Joint Article on “A Night with Steve McCurry”

An article I and my associate editor wrote for The Duster Today. It is a reflection on an event with and the works of one of my idols. Here is a link to the article:

The Text:

McCurry Shares Photographic Experiences with Lubbock Fans
Steve McCurry is an American photojournalist best known for his photograph, “Afghan Girl” that originally appeared in National Geographic magazine. Mr. McCurry made an appearance in Lubbock last week and Duster editor, Adam Schrader, along with associate editor, Jordan Goings, attended the event and met with the world-class photographer.

Photojournalist Steve McCurry (center) is pictured with Duster editor Adam Schrader and associate editor Jordan Goings.
Guest of honor, Steve McCurry, spoke to an upbeat, responsive audience that filled the auditorium of the Texas Tech Student Union Building last Friday night. Mr. McCurry spoke with a jokingly, light sense of humor to lighten the darkest, most cruel photographs from around the world. He started off by showing the audience some beloved and influential photographs from history. He then showed us several photos of his own, including photos from 9/11, the recent Japanese tsunami, and a plethora from various Afghani wars – including the infamous “Afghan Girl.” He revealed great insight into every photograph he presented, bringing us to his stories from around the world and other cultural humans traditions. He showed us tragedy, loss, grief – but also hope, love, and joy. The beauty of his photos is that in order to truly experience them, we must feel for those who have lost loved ones to disease, war, terrorism and natural disasters.

We couldn’t help feel our heartstrings being pulled at looking into the eyes of the photographed. His photos showed us how others live under totalitarian and authoritarian rule, live in poverty, live through war, and live through droughts, or any other of the infinite hardships throughout humanity. The audience was moved by his ability to capture the souls of others and the ability to see us in the eyes of another. We wept for the vindictive reality others encounter, the ruthless souls, as well as laughed finding the comical essence captured, and we were awed by the endearing photos that make our hearts smile.

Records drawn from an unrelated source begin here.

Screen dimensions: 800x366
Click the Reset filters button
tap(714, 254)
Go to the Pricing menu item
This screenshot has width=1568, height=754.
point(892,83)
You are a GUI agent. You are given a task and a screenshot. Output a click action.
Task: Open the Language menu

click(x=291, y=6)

Following the presentation was a short Q&A with the audience. A member from the audience asked Mr. McCurry if he had ever been scared for his life. He smiled and simply replied as if he has told this story many times … “(I was in Yugoslavia) flying in a small two-seater aircraft, the pilot went very close to the water. (The wheel went into the water) and we flipped. It was February, in the Alpine lake. So, you can imagine the temperature. I don’t know how I managed to get out of the aircraft, but I did.”

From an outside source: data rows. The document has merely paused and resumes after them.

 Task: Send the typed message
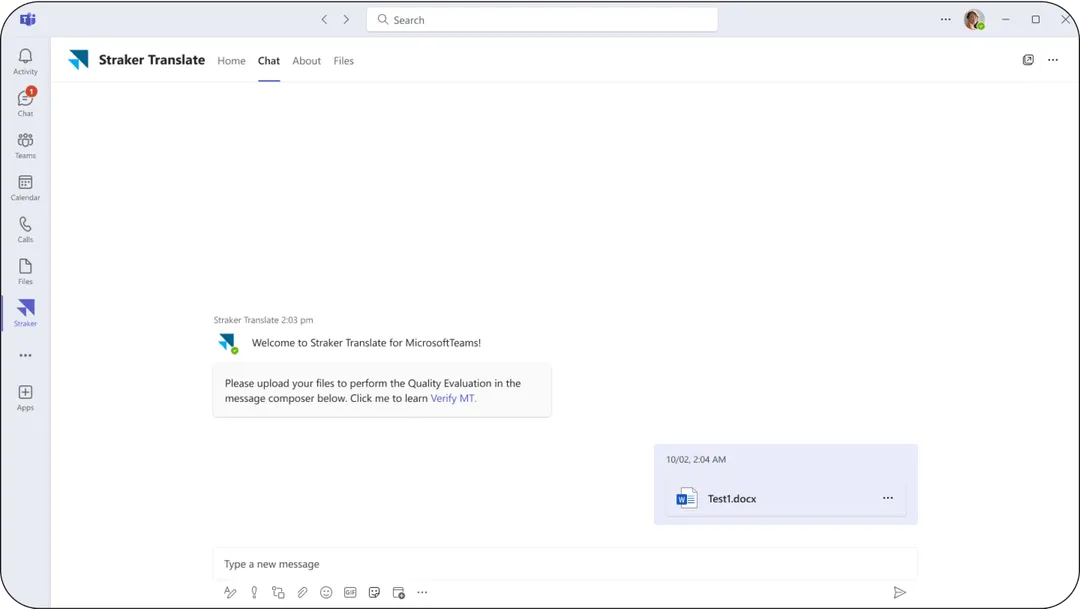pos(899,592)
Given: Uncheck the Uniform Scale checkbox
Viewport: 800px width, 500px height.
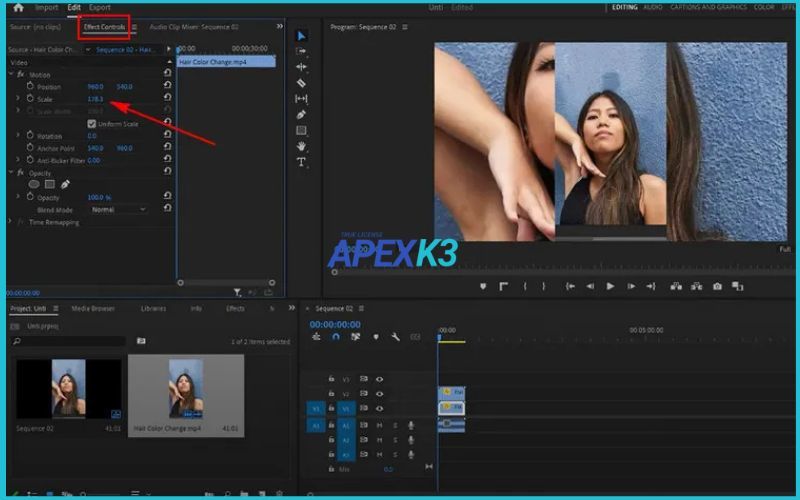Looking at the screenshot, I should 91,124.
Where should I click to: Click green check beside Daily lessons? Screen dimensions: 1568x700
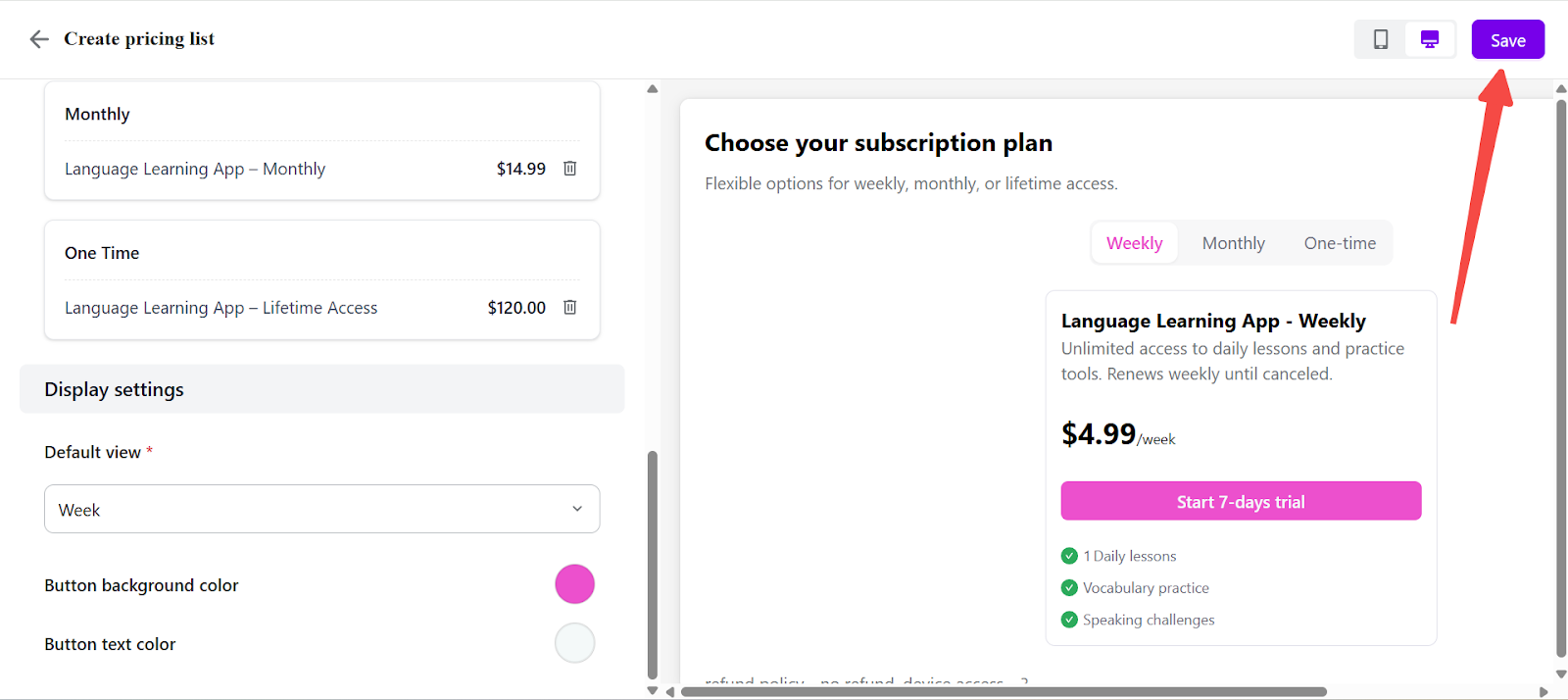point(1069,556)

Another audience member asked McCurry how he separates photography and his emotions.

Mr. McCurry slightly hesitated, shifted his weight, took a deep breath and said, “You have to be … ” as his voice trailed. “Credibility is everything. Try and keep your own, you get emotionally involved …” he continued as he looked down, trying to find the words. “It’s like being a surgeon. It’s life. Things happen and when they do you have to come in the next day and soldier on,” he said profoundly, concluding this response. And with this, we all uneasily understood what he meant.

The call and response between McCurry and his captivated audience continued. One of the final questions, and particularly surprising, was that considering all the places McCurry visited, he was embarrassed to admit he only knew one language – his own.

After a few more questions, he wrapped up. The event concluded with a book signing by Mr. McCurry after the Q&A. He signed posters of his most famous photographs, books, and other miscellaneous objects – such as two gals’ forearms that they were overly proud of. He took pictures, shook hands, and couldn’t have been more delighted to interact with his fans. The signing ended before 9 p.m. as he was off to Fiji at 5 a.m. the next morning. It was an honor to be present and listen to Steve McCurry as he shared with us his wonderful life through pictures around the globe.